Andy Jassy, CEO of Amazon Web Services, speaks at the 2019 CERAWeek by IHS Markit conference in Houston, Texas, on March 11, 2019.
Aaron M. Sprecher | Bloomberg | Getty Images
For all the chatter that Amazon is eating away at every industry on the planet, Andy Jassy, the head of the company's cloud division, says much of that concern is overblown.
He dismissed the "folklore" that anytime Amazon launches a new business, it's automatically going to kill all the competition in those areas. He pointed to Amazon's failed smartphone launch in 2014, and said that despite Amazon's success in online payments, "PayPal seems to be doing quite well."
"There are really only two significant industries which Amazon has disrupted," Jassy said on Wednesday in an on-stage interview at the Goldman Sachs Technology and Internet Conference in San Francisco. He was referring to retail and technology infrastructure. "In both cases, they were models that were pretty antiquated."

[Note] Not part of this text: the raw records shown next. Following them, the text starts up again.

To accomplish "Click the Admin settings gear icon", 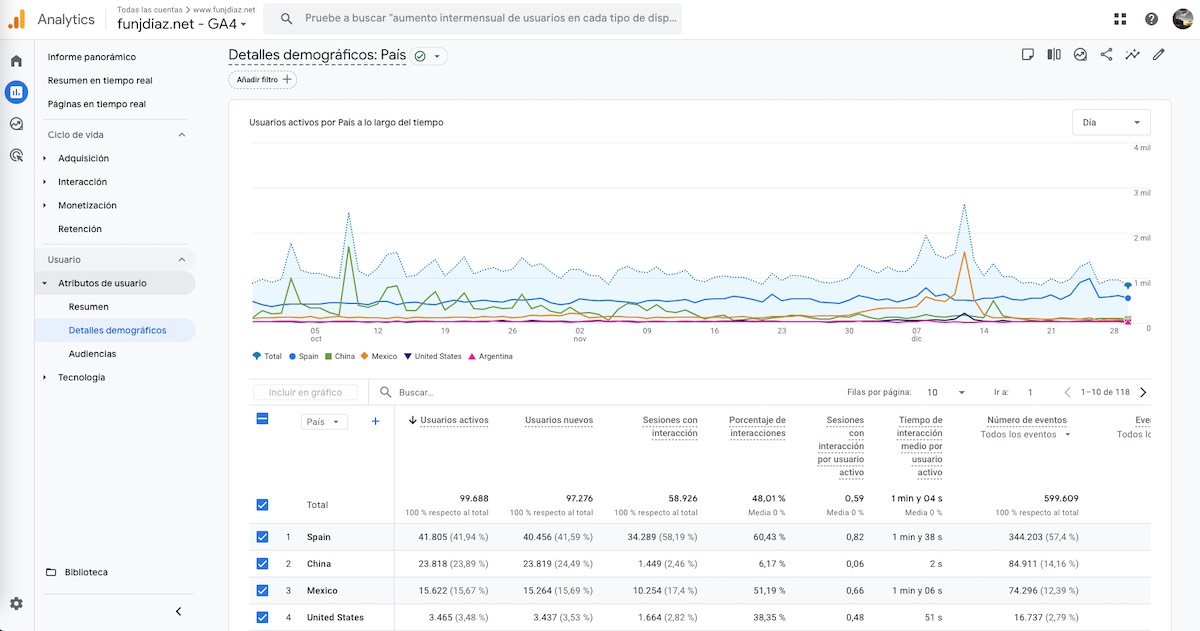I will (x=16, y=604).
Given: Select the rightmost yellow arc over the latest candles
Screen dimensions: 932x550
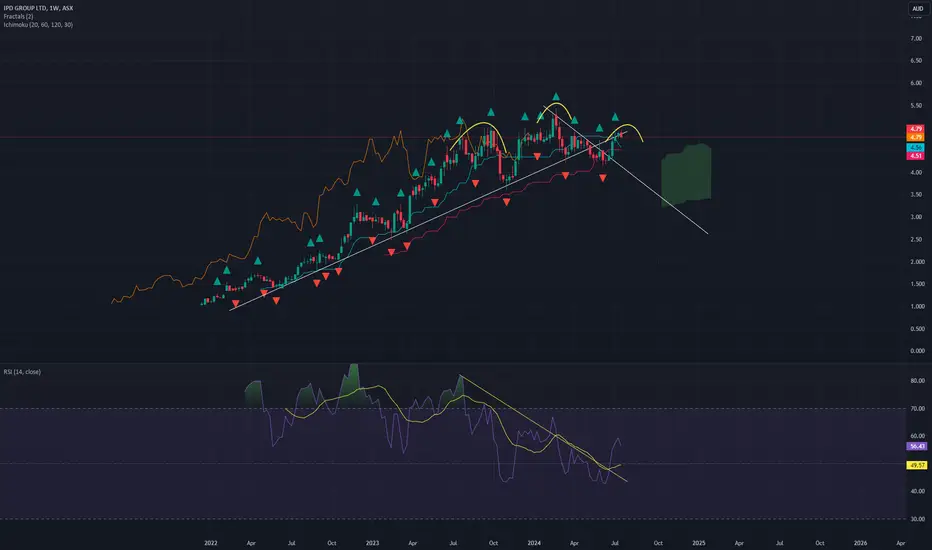Looking at the screenshot, I should pos(625,133).
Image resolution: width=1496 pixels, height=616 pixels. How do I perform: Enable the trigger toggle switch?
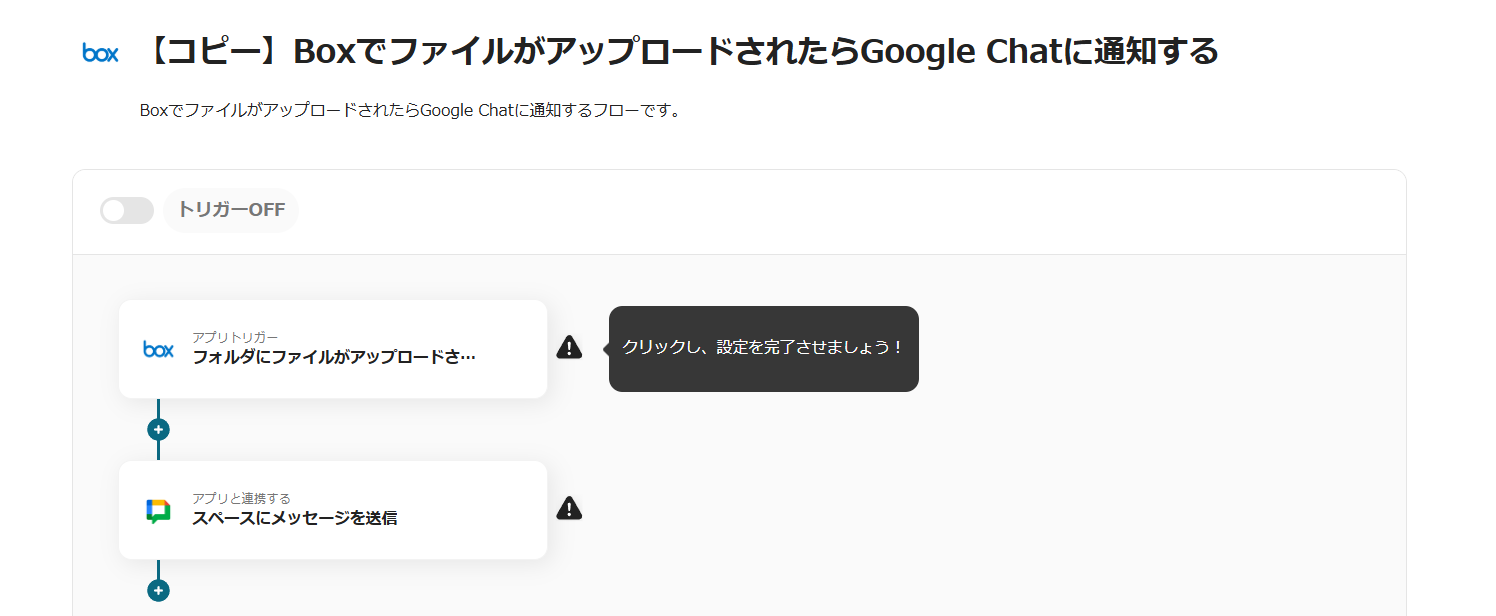point(127,210)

Jassy, who helped launch Amazon Web Services in 2006 and has run the cloud-computing business ever since, was responding to a question about potential conflicts between Amazon and its customers, given how many areas in which the company is investing.
For example, in health care Amazon acquired online pharmacy PillPack in 2018, putting it in competition with CVS and Walgreens, and has launched a virtual health clinic for employees that could be expanded in the future. Separately, Amazon has bolstered its consumer electronics businesses through the acquisitions of smart doorbell maker Ring and router manufacturer Eero.
Amazon's expansion deeper into retail, pharmacy and groceries, with the Whole Foods purchase, has caused competitors to pull back from AWS or abandon it altogether. Kroger, Gap, Target and Albertsons have forged agreements with Microsoft Azure or Google Cloud Platform in recent years. AWS is well ahead of both companies in cloud infrastructure.
Most of these markets are "not winner take all," Jassy said.
Within the AWS ecosystem, Amazon faces criticism for competing with partners. Various AWS databases are up against offerings from companies including MongoDB and Snowflake, which sell their products to customers that use AWS' core storage and compute offerings. Elastic offers its cloud-based service on AWS, which has its own service that draws on the Elasticsearch open-source technology.